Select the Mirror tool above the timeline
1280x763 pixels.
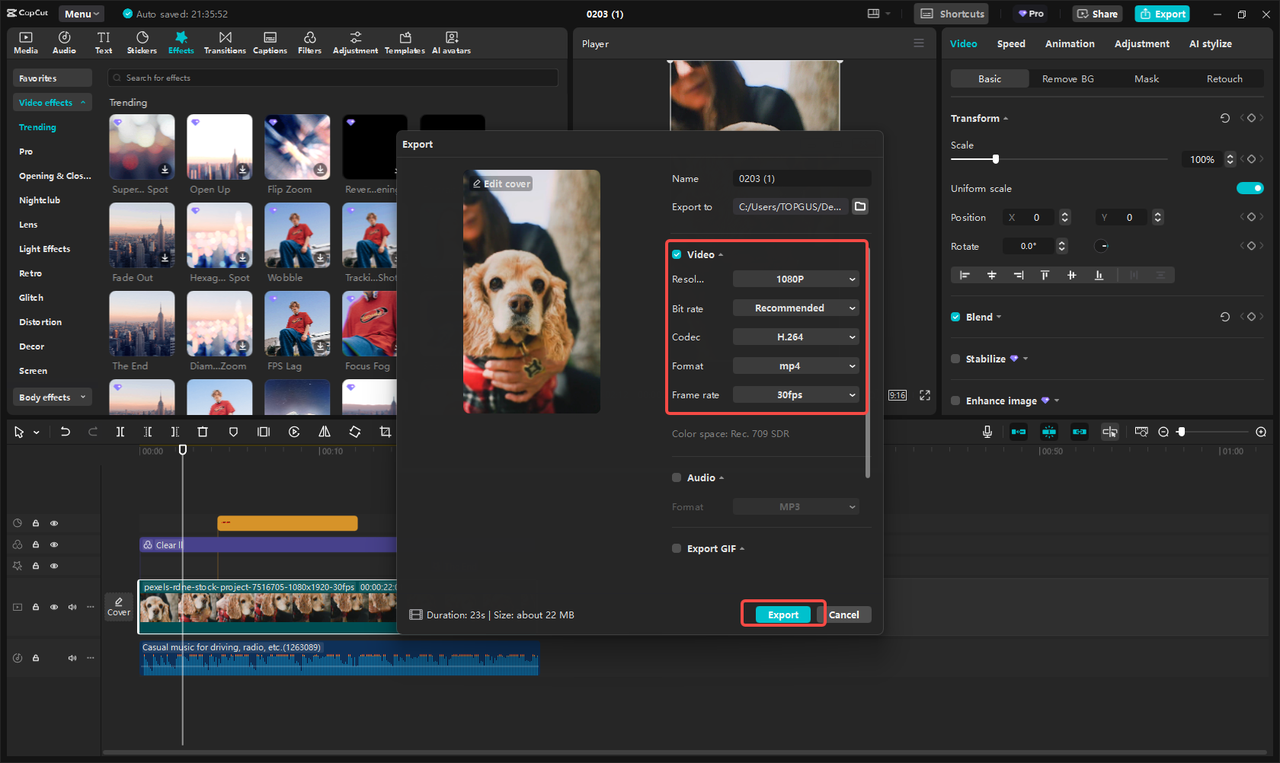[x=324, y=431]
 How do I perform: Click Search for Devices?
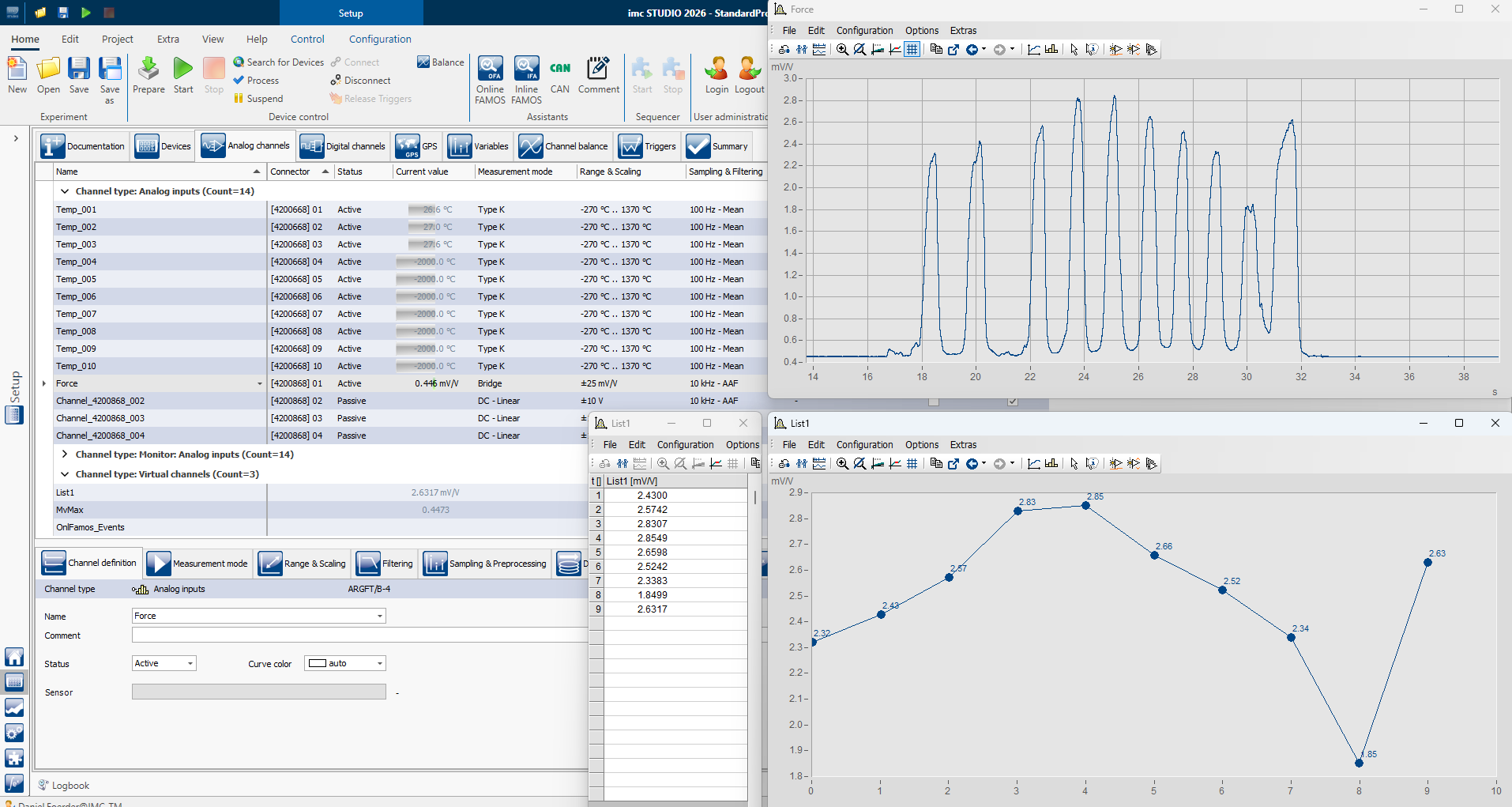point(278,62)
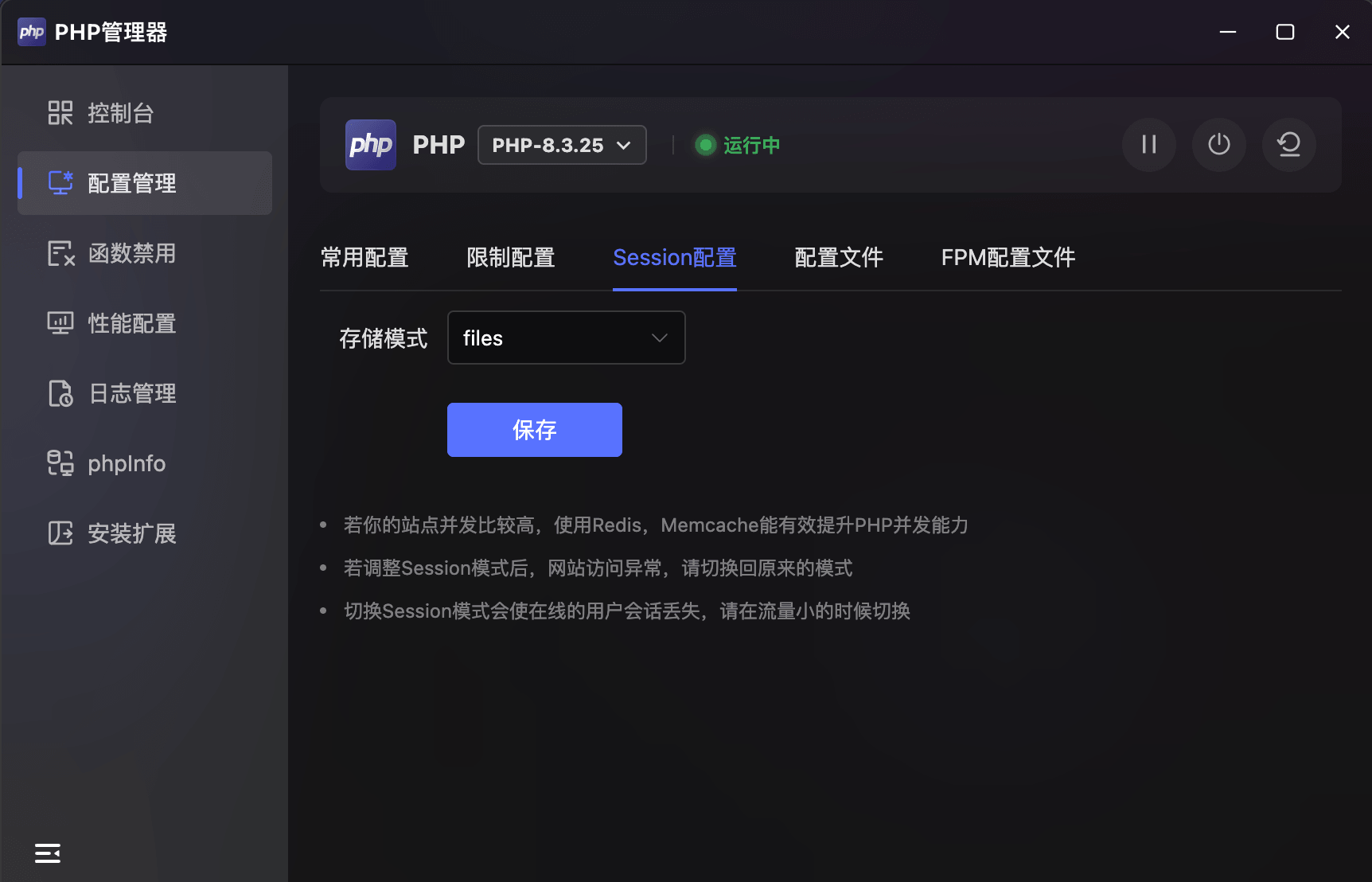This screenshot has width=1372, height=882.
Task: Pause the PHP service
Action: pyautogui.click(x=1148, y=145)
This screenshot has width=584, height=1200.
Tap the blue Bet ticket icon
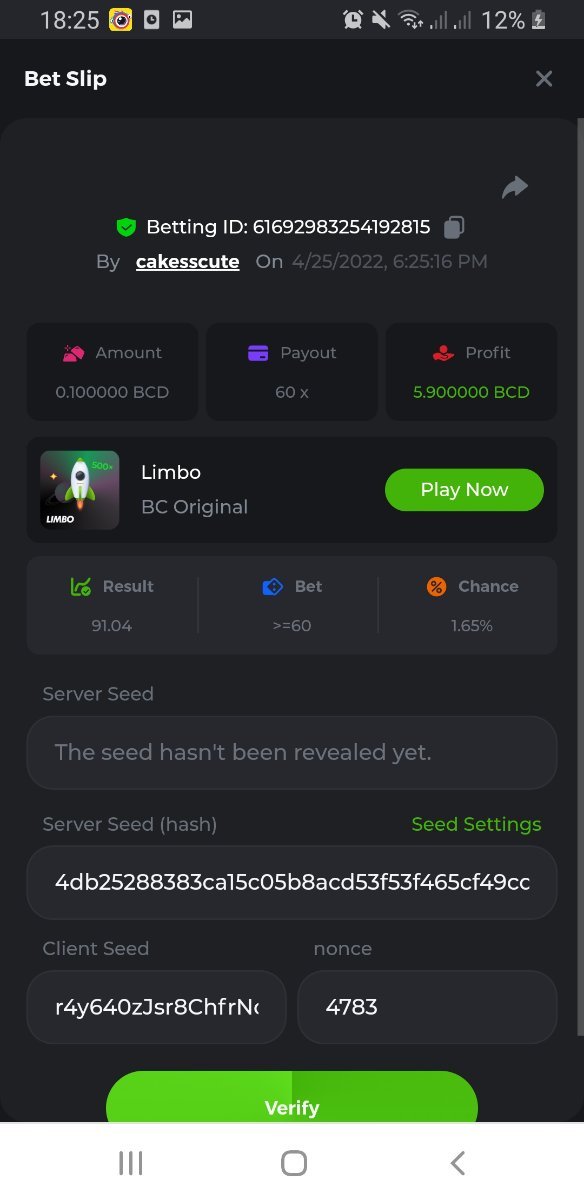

___

THE PROBLEM. Pictures are not part of the answer. Restate word for word the lines from the one with "1280x763 pixels." through the last line of the records.

ANSWER TO THIS EXERCISE.
1280x763 pixels.
[x=324, y=431]
 How do I perform: Click Search for Devices?
point(278,62)
This screenshot has width=1372, height=882.
Task: Pause the PHP service
Action: pyautogui.click(x=1148, y=145)
This screenshot has width=584, height=1200.
Tap the blue Bet ticket icon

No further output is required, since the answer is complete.